--- Opdracht 1 ---
Beantwoord de volgende vragen over het artikel over de twee corporatiebestuurders.
(a) In welk blad en op welke datum is het artikel gepubliceerd?
(b) Van welke corporatie komt Karin Laglas?
(c) Voor welke twee gemeenten werkte Willem Krzeszewski onder meer?

Willem Krzeszewski en Karin Laglas: ‘Corporaties zijn door Den Haag buitensporig gestraft’

Willem Krzeszewski en Karin Laglas nemen afscheid van hun corporatie. De verhuurderheffing zit ze dwars: ‘Corporaties krijgen er niets voor terug.’

Door Lucas Ligtenberg
Gepubliceerd in PropertyNL Magazine nr. 6, 25 juni 2021

Willem Krzeszewski van Staedion en Karin Laglas van Ymere komen binnen via een Teams-gesprek. Allebei nemen ze binnenkort afscheid van hun topfunctie bij een grote woningbouwcorporatie in een grote stad, respectievelijk Den Haag en Amsterdam. Beiden beschouwen ze zichzelf ook als zij-instromers in de wereld van de woningcorporaties. Krzeszewski werkte onder meer voor gemeenten als Breda en Eindhoven en Meeús Vastgoed. Laglas was verbonden aan Twynstra Gudde, MAB, Rodamco en OVG, maar ook aan de Bond van Nederlandse Architecten en de TU Delft.

--- Aangeleverde gegevens ---
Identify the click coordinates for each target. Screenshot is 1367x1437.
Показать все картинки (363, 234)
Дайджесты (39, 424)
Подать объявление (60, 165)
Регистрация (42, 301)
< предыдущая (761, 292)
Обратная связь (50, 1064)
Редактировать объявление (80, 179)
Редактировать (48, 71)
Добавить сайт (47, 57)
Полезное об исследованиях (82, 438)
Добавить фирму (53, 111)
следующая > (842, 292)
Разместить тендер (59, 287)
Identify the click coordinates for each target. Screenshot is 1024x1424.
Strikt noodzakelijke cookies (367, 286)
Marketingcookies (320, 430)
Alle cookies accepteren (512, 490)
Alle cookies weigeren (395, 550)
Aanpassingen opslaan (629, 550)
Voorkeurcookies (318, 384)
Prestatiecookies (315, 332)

--- Opdracht 2 ---
Citeer alstublieft letterlijk een deel van de gegevens: begin bij de regel met "Полезное об исследованиях (82, 438)" en stop na het einde van de gegevens.

--- Antwoord 1 ---
(a) In PropertyNL Magazine nr. 6, op 25 juni 2021.
(b) Van Ymere.
(c) Voor Breda en Eindhoven.

--- Antwoord 2 ---
Полезное об исследованиях (82, 438)
Добавить фирму (53, 111)
следующая > (842, 292)
Разместить тендер (59, 287)
Identify the click coordinates for each target. Screenshot is 1024x1424.
Strikt noodzakelijke cookies (367, 286)
Marketingcookies (320, 430)
Alle cookies accepteren (512, 490)
Alle cookies weigeren (395, 550)
Aanpassingen opslaan (629, 550)
Voorkeurcookies (318, 384)
Prestatiecookies (315, 332)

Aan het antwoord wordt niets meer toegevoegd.